The Auth Agent focuses on authentication and authorization vulnerabilities. It examines login endpoints for bypass techniques, checks for privilege escalation paths, identifies broken access control patterns (such as IDOR on resource endpoints), and evaluates session fixation risks. This agent cross-references ZAP findings about cookie flags and HTTPX findings about authentication headers.

7. Business Logic Agent

Focus areas: Race conditions, workflow bypass, data integrity

The Business Logic Agent addresses vulnerability classes that automated tools consistently miss. Race conditions in concurrent requests, workflow bypass (skipping payment steps, reusing one-time tokens), price manipulation, and data integrity violations all require reasoning about how an application should behave — not just what patterns exist in its responses. This agent's system prompt explicitly notes that it should look for logic flaws that automated tools often miss.

8. Supply Chain Agent

Focus areas: Dependency risks, third-party vulnerabilities, component security

The Supply Chain Agent examines the security of external dependencies and third-party components. It works with Trivy SCA data on known CVEs in libraries, Semgrep findings about insecure usage of third-party APIs, and HTTPX technology fingerprinting to identify client-side dependencies with known vulnerabilities. Subresource integrity and software composition are its primary concerns.

System Prompt Architecture

All specialists share a common prompt structure:

  1. Identity statement — "You are P4L4D1N, an elite penetration testing AI agent operating as a specialist in a multi-agent orchestration."
  2. Role and label — The specific specialist role and human-readable label.
  3. Role-specific suffix — A paragraph directing focus to the agent's vulnerability domain and instructing it to post leads for cross-domain issues.
  4. Assignment — The orchestrator's specific instructions for this scan, which may vary based on what the target looks like.
  5. Tool outputs — The complete Phase 1 data.
  6. Response schema — The JSON format for findings and leads.
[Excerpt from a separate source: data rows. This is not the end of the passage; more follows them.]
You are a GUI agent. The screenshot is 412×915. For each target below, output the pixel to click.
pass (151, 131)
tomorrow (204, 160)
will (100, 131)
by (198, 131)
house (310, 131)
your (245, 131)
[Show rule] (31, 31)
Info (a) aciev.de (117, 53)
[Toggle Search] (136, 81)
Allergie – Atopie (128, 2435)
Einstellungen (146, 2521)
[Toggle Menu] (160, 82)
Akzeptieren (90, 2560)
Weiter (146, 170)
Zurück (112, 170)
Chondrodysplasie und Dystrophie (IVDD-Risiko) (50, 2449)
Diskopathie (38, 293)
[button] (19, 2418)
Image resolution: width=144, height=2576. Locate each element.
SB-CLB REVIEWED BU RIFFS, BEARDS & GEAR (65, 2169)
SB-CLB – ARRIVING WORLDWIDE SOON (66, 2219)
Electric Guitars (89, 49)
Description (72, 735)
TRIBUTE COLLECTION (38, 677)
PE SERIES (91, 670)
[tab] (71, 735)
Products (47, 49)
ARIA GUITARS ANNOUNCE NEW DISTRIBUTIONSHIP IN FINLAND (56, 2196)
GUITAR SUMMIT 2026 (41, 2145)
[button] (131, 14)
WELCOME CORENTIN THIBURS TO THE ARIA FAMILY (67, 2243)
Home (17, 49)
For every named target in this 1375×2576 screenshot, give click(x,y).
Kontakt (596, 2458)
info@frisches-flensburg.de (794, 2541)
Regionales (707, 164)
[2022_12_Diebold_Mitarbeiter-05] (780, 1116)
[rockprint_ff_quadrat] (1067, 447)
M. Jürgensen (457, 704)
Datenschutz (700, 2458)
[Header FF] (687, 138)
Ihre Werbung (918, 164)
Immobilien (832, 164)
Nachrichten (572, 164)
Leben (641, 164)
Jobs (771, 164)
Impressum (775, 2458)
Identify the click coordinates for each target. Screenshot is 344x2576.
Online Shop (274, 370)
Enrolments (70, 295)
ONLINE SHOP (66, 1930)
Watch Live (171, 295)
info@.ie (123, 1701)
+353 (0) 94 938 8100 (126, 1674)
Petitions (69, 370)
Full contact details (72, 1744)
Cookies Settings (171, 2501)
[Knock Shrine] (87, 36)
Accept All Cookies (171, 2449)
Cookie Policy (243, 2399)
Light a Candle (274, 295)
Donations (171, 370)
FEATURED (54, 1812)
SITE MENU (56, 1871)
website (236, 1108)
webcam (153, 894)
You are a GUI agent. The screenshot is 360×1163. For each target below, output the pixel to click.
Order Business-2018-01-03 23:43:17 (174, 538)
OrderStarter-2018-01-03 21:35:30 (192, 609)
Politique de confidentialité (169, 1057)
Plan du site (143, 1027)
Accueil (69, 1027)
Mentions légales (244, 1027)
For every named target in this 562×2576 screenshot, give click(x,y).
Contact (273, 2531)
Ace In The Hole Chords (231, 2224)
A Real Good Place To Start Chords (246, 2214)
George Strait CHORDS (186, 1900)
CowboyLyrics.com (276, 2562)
This layered prompt architecture means adding a new specialist is straightforward: define a new role with focus areas and a system prompt suffix, and the existing orchestration infrastructure handles everything else.

The Generalist Agent

At the Recon tier (1 agent), the system deploys a single generalist rather than a specialist. The generalist's system prompt instructs it to analyze all Phase 1 tool outputs and produce a comprehensive security assessment covering all vulnerability classes. While it lacks the depth of specialists, it still provides validated, reasoned analysis — far beyond what Phase 1 tools produce on their own.

How Specialists Collaborate

Specialists do not communicate directly. Instead, they post findings and leads to the shared blackboard. The Web Agent does not send a message to the API Agent. It posts a lead on the blackboard that says "Found reflected input on /api/search endpoint — API Agent should check for injection." The API Agent picks up this lead on its next loop iteration and investigates.

This decoupled communication pattern means agents are loosely coupled. The Web Agent does not need to know whether the API Agent is running, how many agents are active, or what tier the pentest uses. It simply posts leads for any specialist that might benefit, and whichever agents are active will pick them up.